「行政書士法の一部を改正する法律」の成立について

令和7年6月6日、第217回国会に提出されていた「行政書士法の一部を改正する法律案」が、衆議院と参議院の本会議で相次いで可決・成立しました。令和8年(2026年)1月1日 から施行されます。
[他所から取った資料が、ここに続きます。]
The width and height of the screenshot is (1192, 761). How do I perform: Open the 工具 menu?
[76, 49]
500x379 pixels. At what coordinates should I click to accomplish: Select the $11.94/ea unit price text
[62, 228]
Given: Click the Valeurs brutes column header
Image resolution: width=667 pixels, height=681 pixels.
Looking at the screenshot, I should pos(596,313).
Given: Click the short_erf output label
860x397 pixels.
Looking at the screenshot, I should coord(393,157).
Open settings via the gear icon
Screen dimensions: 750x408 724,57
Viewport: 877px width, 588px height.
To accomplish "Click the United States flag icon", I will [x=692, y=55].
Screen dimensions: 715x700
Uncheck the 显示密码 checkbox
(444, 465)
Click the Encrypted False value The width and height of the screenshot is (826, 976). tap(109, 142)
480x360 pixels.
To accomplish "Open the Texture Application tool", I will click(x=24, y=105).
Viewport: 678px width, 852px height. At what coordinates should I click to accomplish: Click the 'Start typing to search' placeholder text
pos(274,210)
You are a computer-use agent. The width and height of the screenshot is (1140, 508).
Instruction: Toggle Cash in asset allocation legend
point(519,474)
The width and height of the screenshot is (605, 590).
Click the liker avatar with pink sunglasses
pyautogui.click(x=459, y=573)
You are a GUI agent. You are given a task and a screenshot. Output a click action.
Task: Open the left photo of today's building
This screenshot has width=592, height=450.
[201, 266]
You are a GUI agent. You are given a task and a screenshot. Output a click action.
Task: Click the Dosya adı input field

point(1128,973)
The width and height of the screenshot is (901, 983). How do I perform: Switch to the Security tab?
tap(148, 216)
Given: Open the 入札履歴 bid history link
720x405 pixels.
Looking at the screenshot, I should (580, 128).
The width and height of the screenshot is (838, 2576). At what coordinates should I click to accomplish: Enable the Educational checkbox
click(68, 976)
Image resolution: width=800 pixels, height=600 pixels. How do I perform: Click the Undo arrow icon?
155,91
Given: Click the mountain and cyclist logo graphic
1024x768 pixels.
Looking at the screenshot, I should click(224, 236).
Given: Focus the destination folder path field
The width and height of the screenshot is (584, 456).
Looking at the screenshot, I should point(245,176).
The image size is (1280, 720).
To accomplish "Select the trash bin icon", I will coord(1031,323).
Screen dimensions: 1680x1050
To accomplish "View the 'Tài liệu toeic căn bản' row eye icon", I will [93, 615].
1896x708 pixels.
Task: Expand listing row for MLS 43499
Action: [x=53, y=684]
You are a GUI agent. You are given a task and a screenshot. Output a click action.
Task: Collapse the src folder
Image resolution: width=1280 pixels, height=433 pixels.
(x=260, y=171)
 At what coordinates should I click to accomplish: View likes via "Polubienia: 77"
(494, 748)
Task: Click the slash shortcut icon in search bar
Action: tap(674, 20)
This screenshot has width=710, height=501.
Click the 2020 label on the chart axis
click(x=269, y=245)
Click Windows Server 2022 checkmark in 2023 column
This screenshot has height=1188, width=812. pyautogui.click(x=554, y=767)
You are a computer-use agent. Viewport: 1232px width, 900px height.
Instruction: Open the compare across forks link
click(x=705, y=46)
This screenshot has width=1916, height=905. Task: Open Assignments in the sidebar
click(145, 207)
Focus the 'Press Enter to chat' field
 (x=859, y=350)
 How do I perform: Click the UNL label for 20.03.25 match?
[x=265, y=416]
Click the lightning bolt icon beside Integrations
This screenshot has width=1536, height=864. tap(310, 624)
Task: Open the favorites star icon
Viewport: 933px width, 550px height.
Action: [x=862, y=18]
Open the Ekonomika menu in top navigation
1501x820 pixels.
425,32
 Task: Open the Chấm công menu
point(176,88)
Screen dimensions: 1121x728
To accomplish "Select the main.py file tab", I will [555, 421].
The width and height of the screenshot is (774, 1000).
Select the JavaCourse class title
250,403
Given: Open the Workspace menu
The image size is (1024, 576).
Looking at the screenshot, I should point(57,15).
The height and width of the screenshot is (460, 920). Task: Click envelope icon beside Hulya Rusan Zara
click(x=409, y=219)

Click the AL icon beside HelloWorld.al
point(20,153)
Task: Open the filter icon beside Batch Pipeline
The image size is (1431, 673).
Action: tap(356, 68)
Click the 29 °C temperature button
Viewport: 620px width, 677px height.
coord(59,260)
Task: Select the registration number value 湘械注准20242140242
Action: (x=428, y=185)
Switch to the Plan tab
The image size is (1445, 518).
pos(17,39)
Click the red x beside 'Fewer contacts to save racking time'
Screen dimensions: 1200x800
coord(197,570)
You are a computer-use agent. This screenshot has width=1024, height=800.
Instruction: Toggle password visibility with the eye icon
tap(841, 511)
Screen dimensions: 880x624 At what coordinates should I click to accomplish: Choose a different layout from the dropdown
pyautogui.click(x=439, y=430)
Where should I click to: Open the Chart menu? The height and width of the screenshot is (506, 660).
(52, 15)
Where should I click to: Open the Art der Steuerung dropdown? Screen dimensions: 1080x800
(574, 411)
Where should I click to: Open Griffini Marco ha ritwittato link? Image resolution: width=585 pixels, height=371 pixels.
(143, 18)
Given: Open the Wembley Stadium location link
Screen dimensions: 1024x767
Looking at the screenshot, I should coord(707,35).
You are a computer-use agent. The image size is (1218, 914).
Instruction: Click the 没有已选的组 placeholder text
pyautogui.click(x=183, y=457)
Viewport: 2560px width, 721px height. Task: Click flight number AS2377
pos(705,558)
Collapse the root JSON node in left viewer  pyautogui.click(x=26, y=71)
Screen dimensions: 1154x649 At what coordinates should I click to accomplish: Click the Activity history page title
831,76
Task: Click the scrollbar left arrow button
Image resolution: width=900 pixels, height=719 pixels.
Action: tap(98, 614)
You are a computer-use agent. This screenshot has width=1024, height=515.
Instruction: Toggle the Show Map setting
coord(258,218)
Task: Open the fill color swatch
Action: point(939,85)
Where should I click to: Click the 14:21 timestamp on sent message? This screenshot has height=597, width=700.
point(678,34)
今回の改正は、デジタル社会の進展など、行政書士制度を取り巻く社会環境の変化を踏まえ、国民の利便の更なる向上等を図ることを目的に、5つの内容で構成されています。


改正内容

一、行政書士の使命
  現行の目的規定を改め、行政書士の使命を明らかにする規定を設ける。
二、職責
  行政書士の職責を明らかにする規定を創設し、デジタル社会の進展を踏まえた対応等を職責として規定する。
三、特定行政書士の業務範囲の拡大
  特定行政書士の業務範囲を拡大し、特定行政書士は、行政書士が「作成することができる」官公署に提出する書類に係る許認可等に関する不服申立ての手続について代理等をすることができることとする。
四、業務の制限規定の趣旨の明確化
  行政書士又は行政書士法人でない者による業務の制限規定に、「他人の依頼を受けいかなる名目によるかを問わず報酬を得て」との文言を加え、趣旨の明確化を図る。
五、両罰規定の整備
  行政書士又は行政書士法人でない者による業務の制限違反等に対する罰則及び行政書士法人による義務違反に対する罰則について、両罰規定を整備する。
六、施行期日
  この法律は、令和八年一月一日から施行する。

1. 行政書士の「使命」を明文化

行政書士法第1条が「~目的」から「~使命」に書き換えられました。行政手続の円滑化・国民の利便・権利利益の実現が、弁護士や司法書士など他の士業と同様に法的に“使命”と位置づけられました。

2. 「職責」の明確化とデジタル対応

新設された第1条の2では、

  • 常に 品位 を保ち、公正・誠実な業務を遂行
  • デジタル社会 を見据え、ICT活用や業務改善に努める

という職責義務が課され、行政書士の社会的信頼と未来展望が制度化されました。

3. 特定行政書士の業務範囲を拡大

従来は「行政書士が作成した書類のみ」扱えた不服申立て代理を、「作成できる書類」にまで拡大されました。本人作成の書類に基づく不服申立ても代理可能になります。

4. 無資格者による業務制限を明確化

第19条に「他人の依頼を受けいかなる名目によるかを問わず報酬を得て」の文言が追加されました。これは、無資格者が「無料」などの名目で業務を実施するグレーゾーンを排除し、行政書士による独占業務の意義を強化する措置となります。

5. 両罰規定の整備

違反行為(無資格業務・名前使用制限など)を行った者だけでなく、その法人や関係者にも罰則が及ぶ「両罰規定」が整備されました。


制度改正の背景と意義

社会のデジタル化

オンライン申請やマイナポータルの普及など、行政手続きのIT化が加速しています。制度もこれに合わせて、ICT活用を職責とすることで行政書士の役割が強化されました。

専門性と信頼の強化

「使命」「職責」明文化により、行政書士の専門性・倫理が法的にも担保され、国民への信頼性が高まります。また、無資格業者対策や両罰規定で制度の健全性が守られます。

国民保護とワンストップ性

特定行政書士の権限拡大により、行政不服申立て代理や書類作成を一貫して担え、国民・企業の権利保護がより迅速かつ確実になります。

コンプライアンス徹底

両罰規定により、法人や関係者も処罰対象に。内部体制や教育、倫理研修の充実が求められます。


まとめ

今回の行政書士法改正は、制度の根幹に「使命」「職責」「情報化」「専門性」「信頼」を据え、現代社会に即した制度へとリニューアルするものです。

  • 国民保護と信頼の両立
  • デジタル対応の義務化で効率と品質の向上
  • 特定行政書士の権限拡大によるワンストップ支援
  • 無資格業なき公平な競争環境の整備
  • コンプライアンス強化と責任明確化

行政書士は行政手続を支えるプロフェッショナルとして、デジタル化・専門強化・倫理遵守に向けて、しっかりと準備を進めることが求められることとなります。